Over the last two years, we have all witnessed the rise of Augmented Reality and Virtual Reality as technological tools, used for training, entertainment, and much more. These visual media have a tremendous impact on how we perceive the world, both “actual” and digital. But even these powerful visual media fall flat without one very powerful sensory input, sound. Since “talkies” replaced silent film, producers of media have understood that sound creates as many, or even more, cues than visual media. Whether we are talking about traditional film, television, or the new media of virtual reality, without strong audio production, none of these visual media would hold our collective attention for very long. The question we seek to answer is “why is sound so important to a VR scene?” To that end, let’s examine some reasons human rely on this “secondary” sensory input to create convincing new “realities”. (I know the sarcasm of the use of the term “secondary” does not come across in writing, but trust me, it is there!)

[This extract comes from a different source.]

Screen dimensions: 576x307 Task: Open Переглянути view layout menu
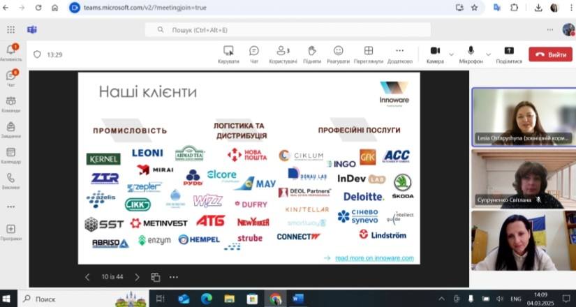(x=369, y=54)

Let’s start by looking at some of the basic differences in the way humans perceive visuals versus the way sound is perceived. First, and some might argue, foremost, there is the vast difference in the processing of sight vs sound within the human brain. To date, the fastest rate at which our brains can process an image is about 13 milliseconds. But truth be told, while our brains might recognize a specific image in that time, there is still a good bit of processing going on before our minds actually perceive and identify the image in question. Take film for example. Film uses a “frame rate” of 24 frames per second to create a seemingly smooth motion of objects in the screen, about 41.6 milliseconds per frame, while modern TVs use 30 or 60 frames per second, or about 33 and 16.5 milliseconds per frame, respectively. To most people, these individual frames are not perceived, but the totality of the image appears to move smoothly, without noticeable flickering. While the human eye can perceive a single image in a mere 13ms the human ear can perceive literally hundreds of thousands of events per second. We perceive these “events” as specific frequencies of sound and we perceive these sounds with an astonishing level of directional accuracy. The human eye might perceive timing in the visual cue of a flashing light, but the human ear’s timing is so precise that we are able to perceive the direction, approximate distance and relative motion of a sound with far greater precision than with the eyes alone. The audio timing cues are so precise that differences of just a few microseconds (that’s 1/10th of a millisecond) can be distinguished with relatively little “ear training”.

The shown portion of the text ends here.